■ YOUR GOAL ■
Determine how many lines of the data include the word "computer", and write only that number.
[Start of section]
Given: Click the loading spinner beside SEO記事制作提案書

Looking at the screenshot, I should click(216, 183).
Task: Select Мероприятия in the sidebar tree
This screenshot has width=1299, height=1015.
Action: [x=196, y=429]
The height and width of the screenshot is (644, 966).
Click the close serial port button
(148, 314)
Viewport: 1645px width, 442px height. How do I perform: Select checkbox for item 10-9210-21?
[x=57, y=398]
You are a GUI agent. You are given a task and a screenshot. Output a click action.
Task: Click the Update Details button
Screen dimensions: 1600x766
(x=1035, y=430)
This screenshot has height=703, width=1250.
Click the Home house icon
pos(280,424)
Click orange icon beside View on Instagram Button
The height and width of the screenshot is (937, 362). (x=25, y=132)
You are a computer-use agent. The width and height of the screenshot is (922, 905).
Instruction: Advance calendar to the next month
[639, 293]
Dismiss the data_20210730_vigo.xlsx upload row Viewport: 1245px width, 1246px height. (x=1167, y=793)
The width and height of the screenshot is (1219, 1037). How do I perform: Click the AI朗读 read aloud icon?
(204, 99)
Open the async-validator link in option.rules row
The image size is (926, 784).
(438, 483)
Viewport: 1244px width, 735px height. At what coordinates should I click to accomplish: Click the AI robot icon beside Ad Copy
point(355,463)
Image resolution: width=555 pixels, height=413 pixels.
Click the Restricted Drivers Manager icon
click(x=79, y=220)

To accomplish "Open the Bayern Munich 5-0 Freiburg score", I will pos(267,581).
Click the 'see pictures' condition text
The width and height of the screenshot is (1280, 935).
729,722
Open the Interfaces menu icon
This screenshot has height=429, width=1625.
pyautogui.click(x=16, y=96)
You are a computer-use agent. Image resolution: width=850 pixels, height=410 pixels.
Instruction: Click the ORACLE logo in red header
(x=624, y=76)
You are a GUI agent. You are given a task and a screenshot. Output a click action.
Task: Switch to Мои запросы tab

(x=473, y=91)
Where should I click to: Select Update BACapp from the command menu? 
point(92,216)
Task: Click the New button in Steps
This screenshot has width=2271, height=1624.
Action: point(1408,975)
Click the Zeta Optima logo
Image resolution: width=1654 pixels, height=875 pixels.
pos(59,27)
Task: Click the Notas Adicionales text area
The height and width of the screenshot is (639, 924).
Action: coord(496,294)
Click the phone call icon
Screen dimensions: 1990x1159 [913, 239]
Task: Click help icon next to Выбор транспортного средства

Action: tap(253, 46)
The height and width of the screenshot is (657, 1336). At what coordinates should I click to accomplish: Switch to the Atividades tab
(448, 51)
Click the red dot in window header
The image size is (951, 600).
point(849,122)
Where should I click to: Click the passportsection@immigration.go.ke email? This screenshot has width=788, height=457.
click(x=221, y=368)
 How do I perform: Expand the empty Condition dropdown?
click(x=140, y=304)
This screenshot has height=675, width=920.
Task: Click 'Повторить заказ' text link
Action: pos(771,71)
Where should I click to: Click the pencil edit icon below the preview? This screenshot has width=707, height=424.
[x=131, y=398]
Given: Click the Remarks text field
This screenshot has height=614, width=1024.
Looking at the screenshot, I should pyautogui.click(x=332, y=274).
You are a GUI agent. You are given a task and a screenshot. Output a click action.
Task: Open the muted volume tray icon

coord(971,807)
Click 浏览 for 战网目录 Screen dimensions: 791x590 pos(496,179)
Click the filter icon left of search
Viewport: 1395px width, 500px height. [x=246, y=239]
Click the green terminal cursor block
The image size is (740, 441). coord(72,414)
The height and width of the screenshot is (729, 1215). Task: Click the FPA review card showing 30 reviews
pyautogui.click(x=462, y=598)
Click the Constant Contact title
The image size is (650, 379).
[End of section]
■ RESPONSE TO THIS TASK ■
2